**Work task**. Take the material below and output exactly the run of lines from the one containing "Sea Grape Gallery" down to the one containing "Monopoly Properties –", with both included.

**Study material**.
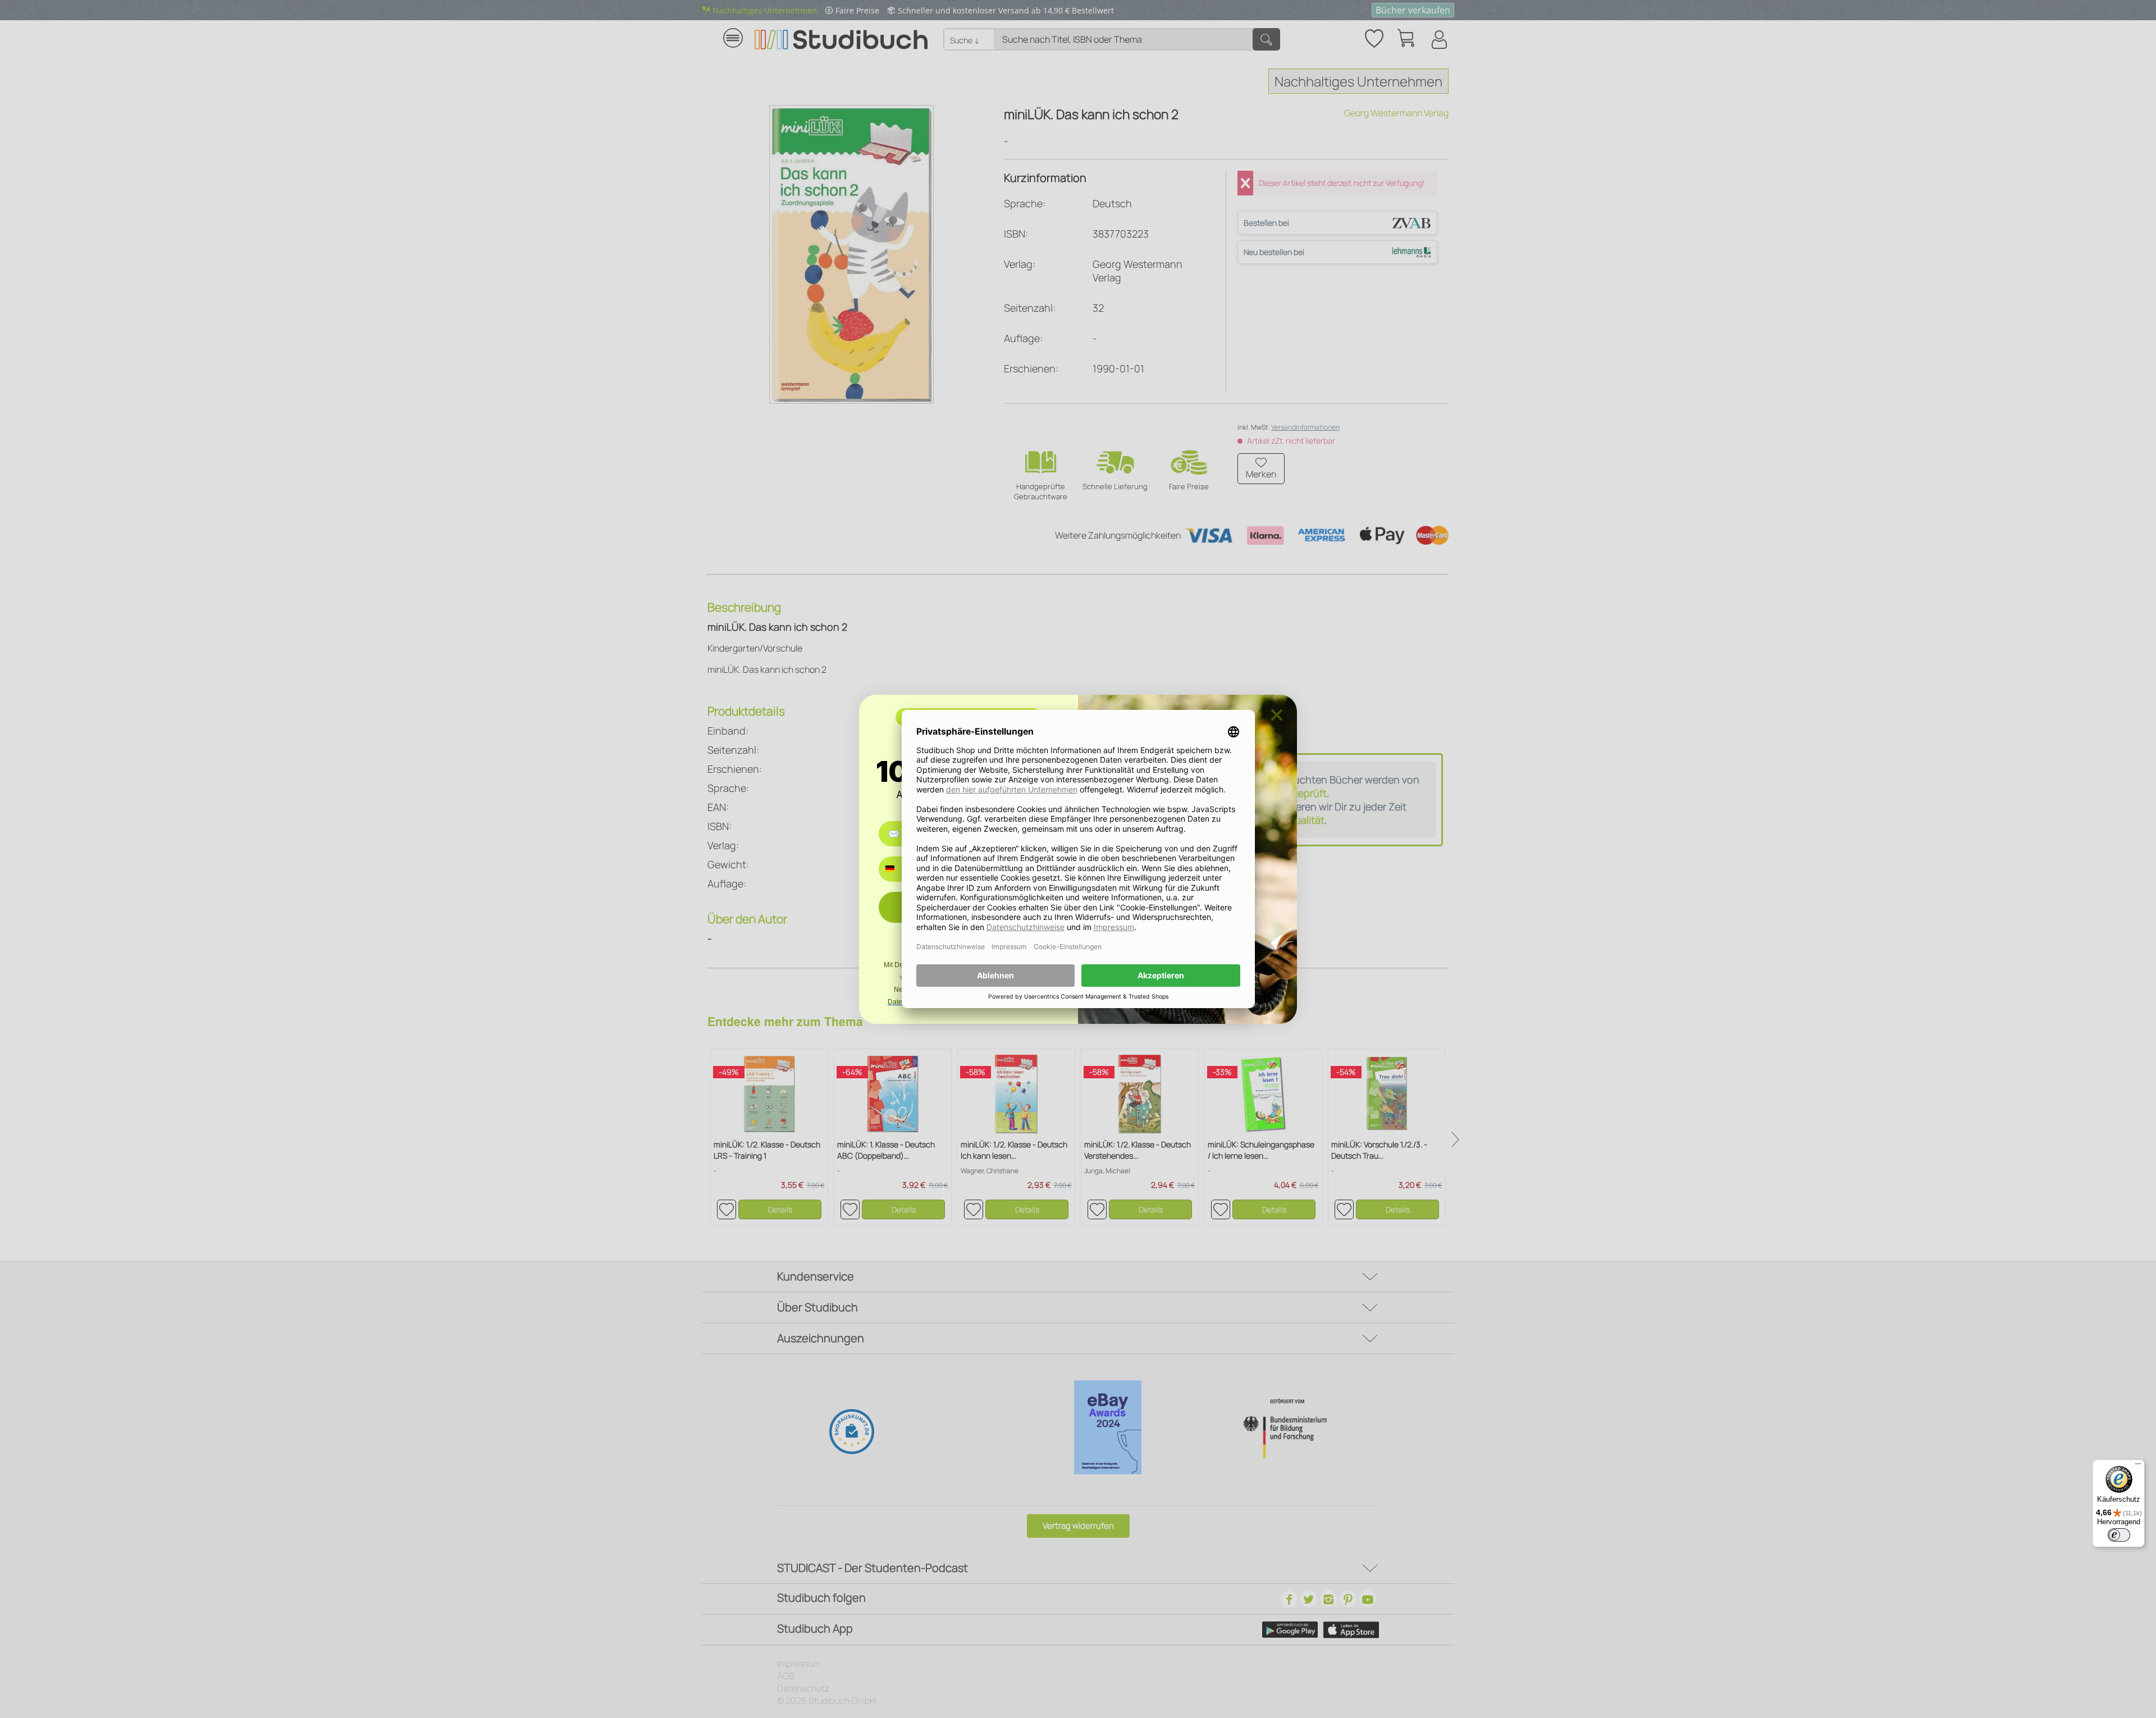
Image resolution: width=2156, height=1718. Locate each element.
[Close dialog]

==

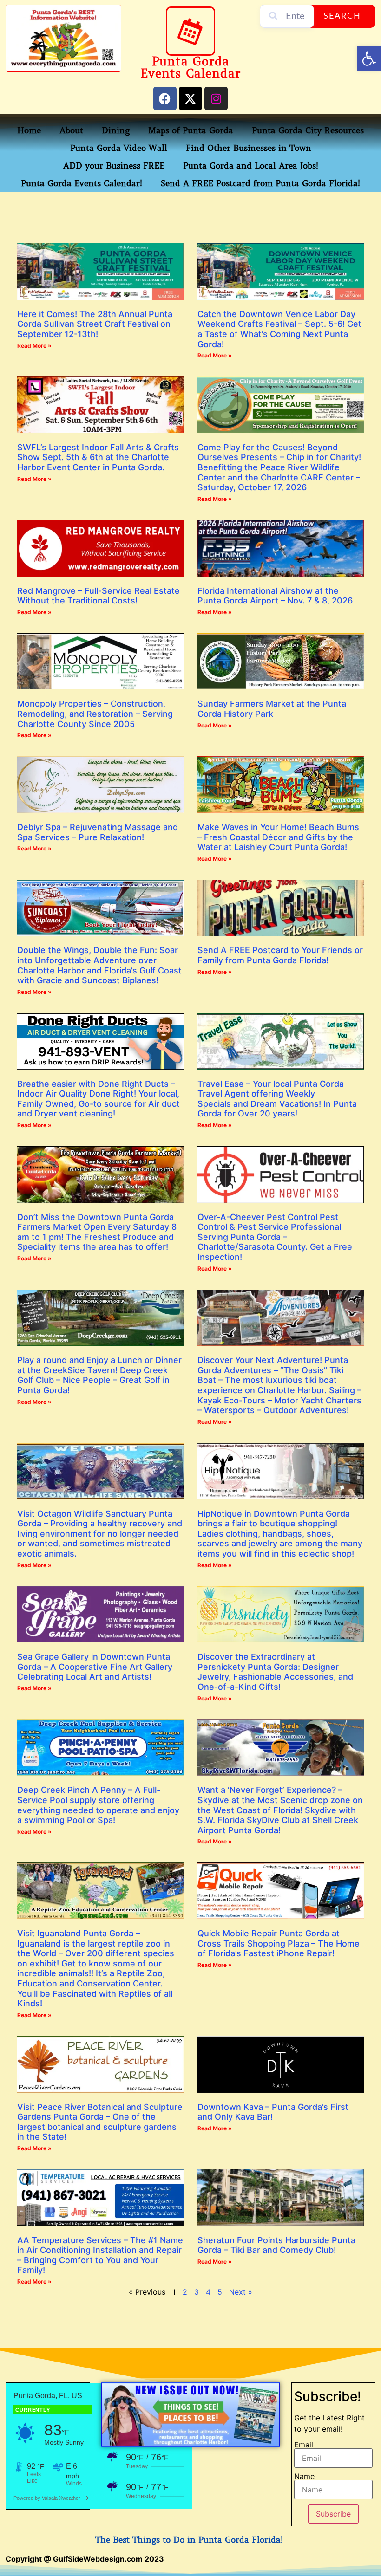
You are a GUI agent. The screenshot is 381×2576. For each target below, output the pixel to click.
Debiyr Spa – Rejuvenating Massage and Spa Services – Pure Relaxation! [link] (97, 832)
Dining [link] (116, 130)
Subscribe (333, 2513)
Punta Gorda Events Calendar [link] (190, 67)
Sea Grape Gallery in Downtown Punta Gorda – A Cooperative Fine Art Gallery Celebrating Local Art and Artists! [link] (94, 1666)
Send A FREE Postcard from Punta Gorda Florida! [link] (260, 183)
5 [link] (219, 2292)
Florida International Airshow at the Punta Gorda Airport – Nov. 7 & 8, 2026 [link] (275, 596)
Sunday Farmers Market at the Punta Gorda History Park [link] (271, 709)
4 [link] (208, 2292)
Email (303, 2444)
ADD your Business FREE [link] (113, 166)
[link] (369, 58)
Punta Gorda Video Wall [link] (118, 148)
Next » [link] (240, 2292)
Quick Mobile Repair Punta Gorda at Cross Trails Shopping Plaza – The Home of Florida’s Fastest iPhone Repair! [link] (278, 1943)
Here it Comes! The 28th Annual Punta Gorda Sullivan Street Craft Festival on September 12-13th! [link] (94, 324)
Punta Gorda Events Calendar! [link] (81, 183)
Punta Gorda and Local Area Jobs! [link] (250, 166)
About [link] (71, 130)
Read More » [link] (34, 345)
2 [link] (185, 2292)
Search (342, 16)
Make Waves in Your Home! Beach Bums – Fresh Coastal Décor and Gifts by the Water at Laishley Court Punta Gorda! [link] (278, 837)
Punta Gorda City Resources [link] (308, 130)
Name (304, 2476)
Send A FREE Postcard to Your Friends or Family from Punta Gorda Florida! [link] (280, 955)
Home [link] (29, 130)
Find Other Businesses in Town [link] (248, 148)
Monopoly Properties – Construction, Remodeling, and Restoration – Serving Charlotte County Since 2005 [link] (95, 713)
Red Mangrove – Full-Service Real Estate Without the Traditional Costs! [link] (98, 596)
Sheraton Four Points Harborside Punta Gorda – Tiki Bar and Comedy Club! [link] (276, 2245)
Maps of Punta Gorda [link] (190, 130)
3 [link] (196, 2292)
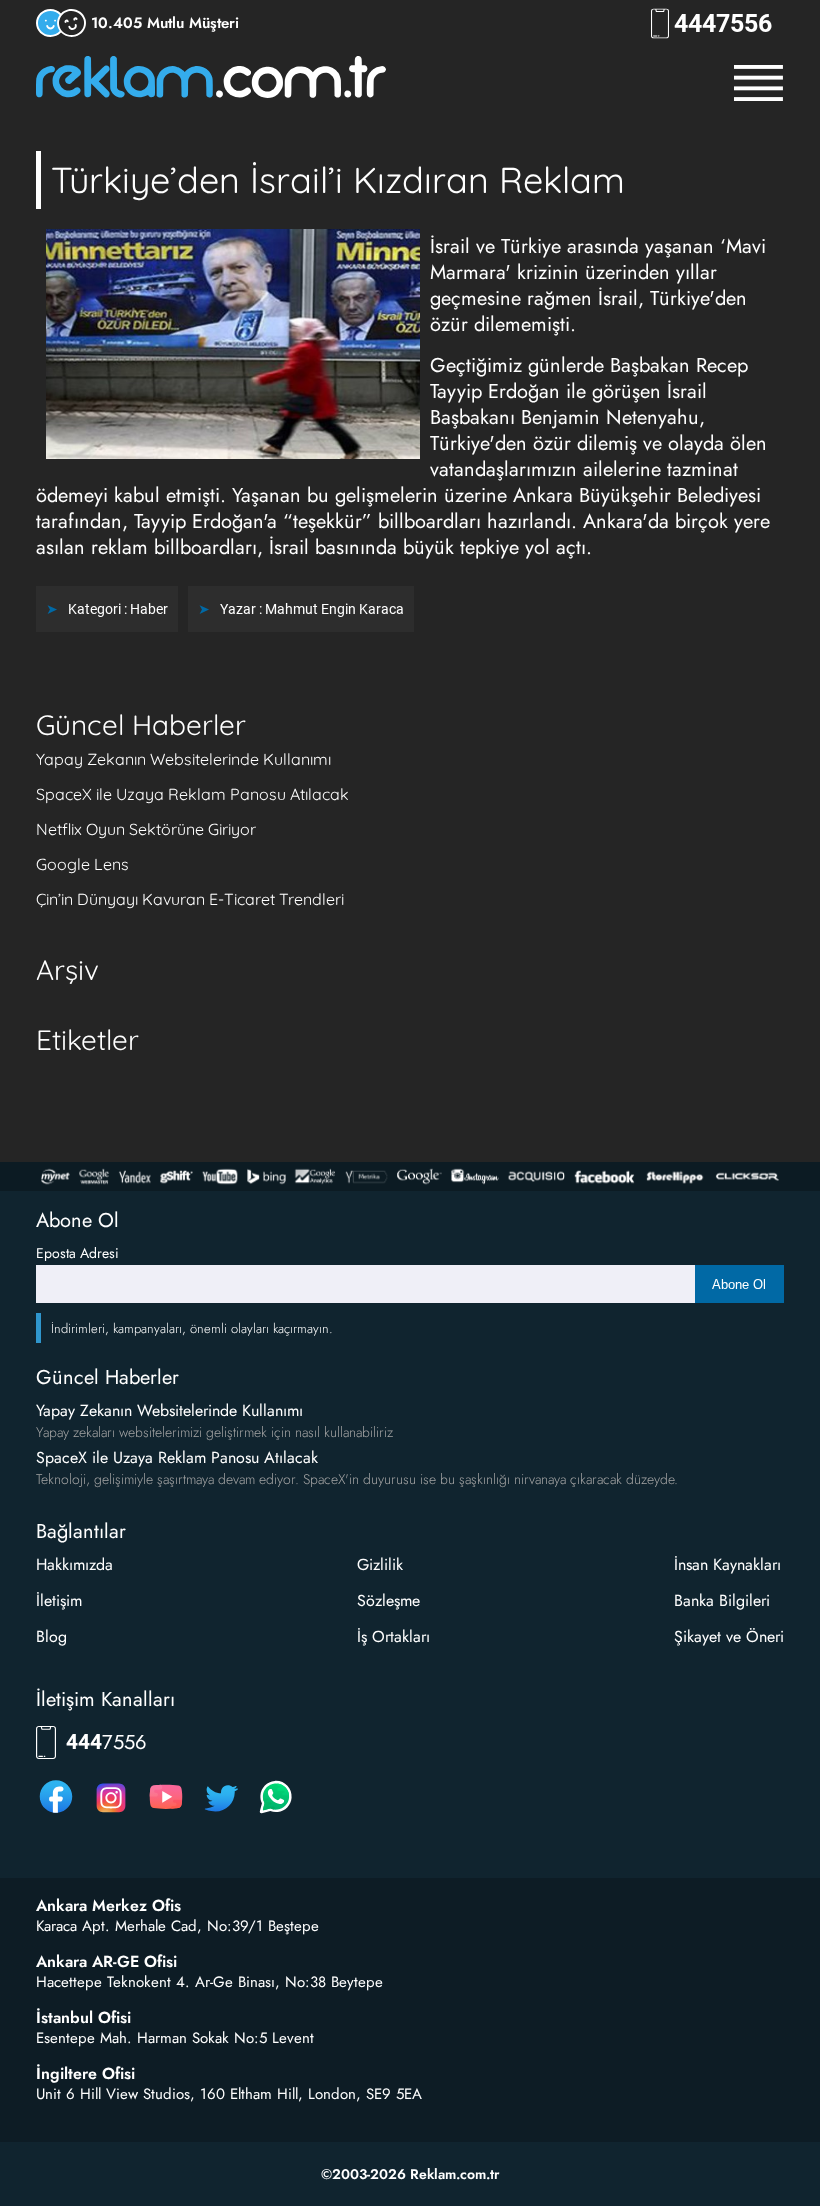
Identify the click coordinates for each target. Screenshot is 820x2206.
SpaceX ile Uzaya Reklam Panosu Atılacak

**Expected output**.
Sea Grape Gallery in Downtown Punta Gorda – A Cooperative Fine Art Gallery Celebrating Local Art and Artists! [link] (94, 1666)
Send A FREE Postcard from Punta Gorda Florida! [link] (260, 183)
5 [link] (219, 2292)
Florida International Airshow at the Punta Gorda Airport – Nov. 7 & 8, 2026 [link] (275, 596)
Sunday Farmers Market at the Punta Gorda History Park [link] (271, 709)
4 [link] (208, 2292)
Email (303, 2444)
ADD your Business FREE [link] (113, 166)
[link] (369, 58)
Punta Gorda Video Wall [link] (118, 148)
Next » [link] (240, 2292)
Quick Mobile Repair Punta Gorda at Cross Trails Shopping Plaza – The Home of Florida’s Fastest iPhone Repair! [link] (278, 1943)
Here it Comes! The 28th Annual Punta Gorda Sullivan Street Craft Festival on September 12-13th! [link] (94, 324)
Punta Gorda Events Calendar! [link] (81, 183)
Punta Gorda and Local Area Jobs! [link] (250, 166)
About [link] (71, 130)
Read More » [link] (34, 345)
2 [link] (185, 2292)
Search (342, 16)
Make Waves in Your Home! Beach Bums – Fresh Coastal Décor and Gifts by the Water at Laishley Court Punta Gorda! [link] (278, 837)
Punta Gorda City Resources [link] (308, 130)
Name (304, 2476)
Send A FREE Postcard to Your Friends or Family from Punta Gorda Florida! [link] (280, 955)
Home [link] (29, 130)
Find Other Businesses in Town [link] (248, 148)
Monopoly Properties – Construction, Remodeling, and Restoration – Serving Charlotte County Since 2005 [link] (95, 713)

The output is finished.